## START

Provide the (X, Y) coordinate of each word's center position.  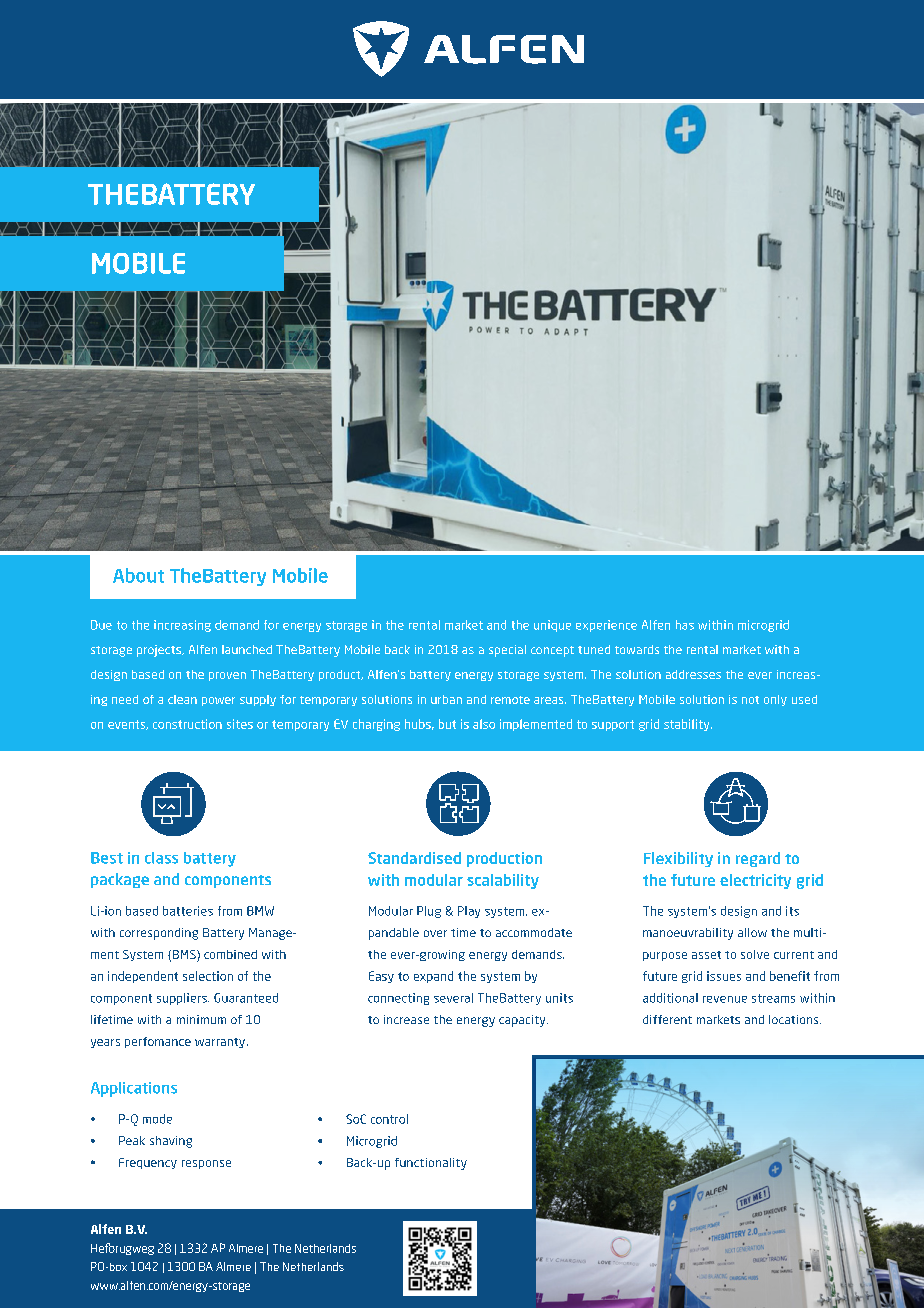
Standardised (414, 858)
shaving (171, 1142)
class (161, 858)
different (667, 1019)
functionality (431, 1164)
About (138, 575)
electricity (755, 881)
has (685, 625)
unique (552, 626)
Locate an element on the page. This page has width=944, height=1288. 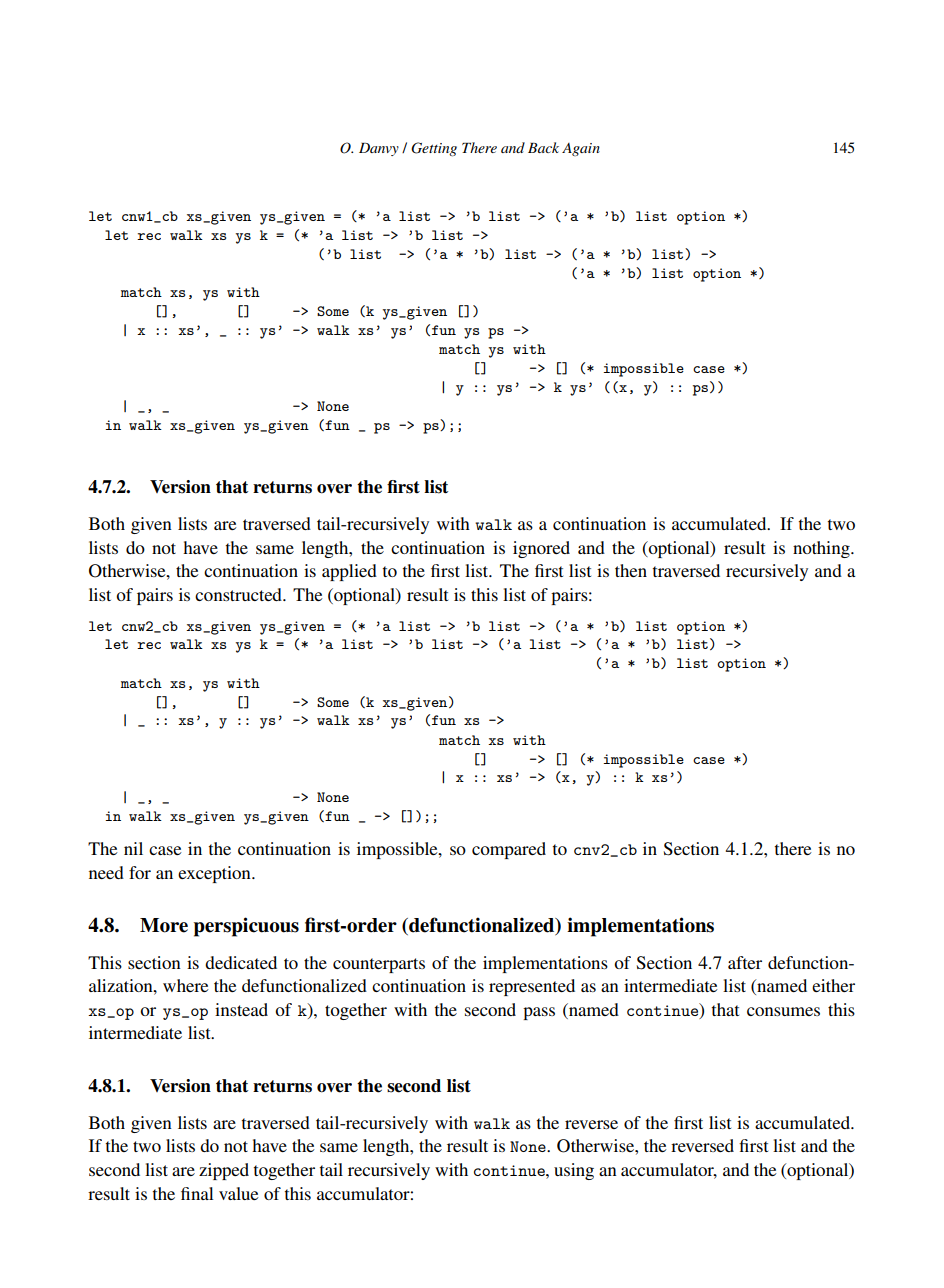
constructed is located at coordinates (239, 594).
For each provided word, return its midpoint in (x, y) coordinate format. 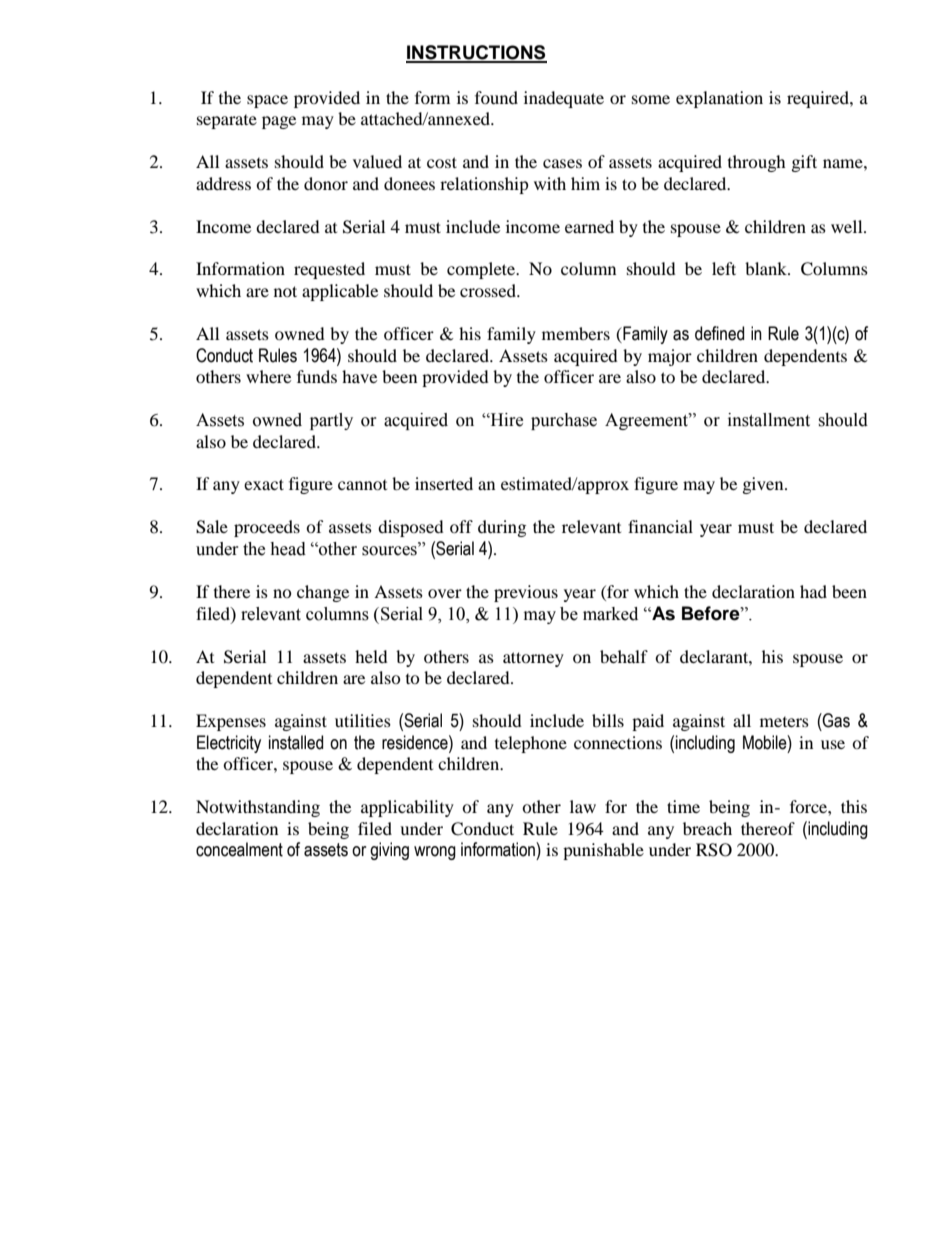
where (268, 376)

## END

## GIVEN PROBLEM
Put the data above into a numbered list, omitting blank lines and leaving out the pictures.

## TASK ANSWER
1. Provide the (X, Y) coordinate of each word's center position.  
2. Standardised (414, 858)
3. shaving (171, 1142)
4. class (161, 858)
5. different (667, 1019)
6. functionality (431, 1164)
7. About (138, 575)
8. electricity (755, 881)
9. has (685, 625)
10. unique (552, 626)
11. Locate an element on the page. This page has width=944, height=1288. 
12. constructed is located at coordinates (239, 594).
13. For each provided word, return its midpoint in (x, y) coordinate format. 
14. where (268, 376)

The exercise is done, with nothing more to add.